They were at home, and Deborah, somewhat overcome by the honour of a call from Mrs Burgess, admitted and announced her without hesitation. It was not in lady nature, certainly not in Mrs Derwent’s nature, to be other than perfectly courteous in her own house to any visitor, however little desired, and, as was almost a matter of course with a woman of Mrs Burgess’s calibre, she mistook the gentle gravity with which she was received for somewhat awe-struck gratification at her visit, and speedily proceeded to make herself very much at home, very much at home indeed.

This process consisted of several stages. In the first place, after ensconsing herself in the most comfortable chair—Mrs Burgess had a quick eye for a comfortable chair—and amiably waving her hostess to one conveniently near, and, as she expressed it, on her “best side”—for the doctor’s wife was deaf—she loosened her cloak, remarking that, though cold out-of-doors, it was rather “warm in here,” the ceilings were low, and low rooms get quickly “stuffy.”

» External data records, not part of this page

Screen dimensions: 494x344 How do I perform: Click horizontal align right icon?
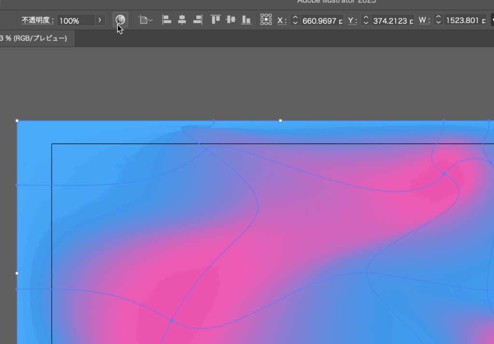pyautogui.click(x=197, y=20)
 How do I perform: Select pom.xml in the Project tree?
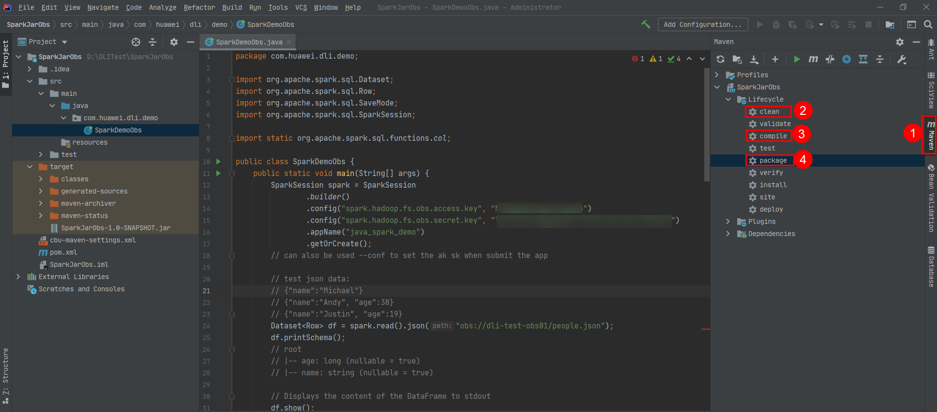64,252
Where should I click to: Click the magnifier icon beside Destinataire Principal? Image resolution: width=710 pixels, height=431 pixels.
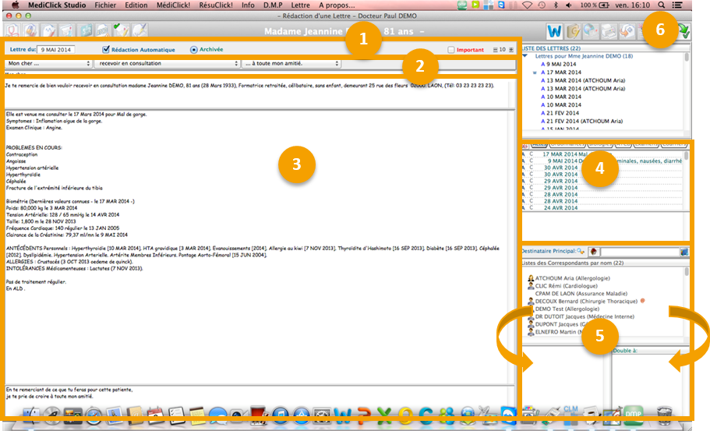581,252
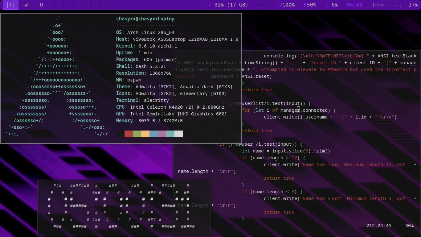Click workspace 9 in polybar

point(100,5)
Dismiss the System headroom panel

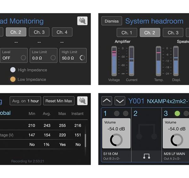tap(112, 21)
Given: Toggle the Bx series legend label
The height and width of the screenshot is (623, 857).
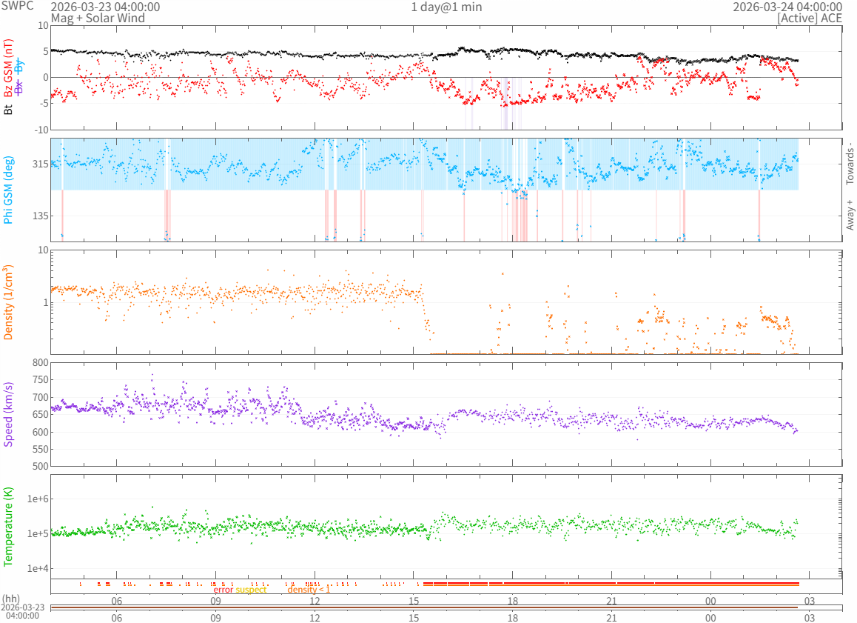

“Indeed,” said Mrs Derwent. “I am sorry you find it so. We think these rooms very well ventilated. Old-fashioned, thick-walled houses are often warm in winter as well as cool in summer.”

“Pr’aps so,” said Mrs Burgess, “but I’m all for modern improvements. We’ve done a deal to our house; we’d almost better have rebuilt it. But you’ve been living abroad, I believe. Foreign houses are quite another style of thing, I suppose? Very rough compared with English.”

Mrs Derwent could not repress a smile.

”‘Foreign’ is a wide word,” she said, “if you mean it in the sense of anything or everything not English. No, I cannot say that we have been accustomed to living in very rough ways, and there are many beautiful houses in the south of France.”

“Oh, the south of France!” repeated her visitor, who had not very clearly caught the rest of Mrs Derwent’s speech. “Yes, I suppose that’s very much improved by so many English going over there for the winters. And was it for health, then, that you lived there? These young ladies don’t look so very strong. I must tell Mr Burgess to keep his eye on them—living so near, it would be quite a pleasure. But, oh, I was forgetting. You’re thinking of living out of town a bit?”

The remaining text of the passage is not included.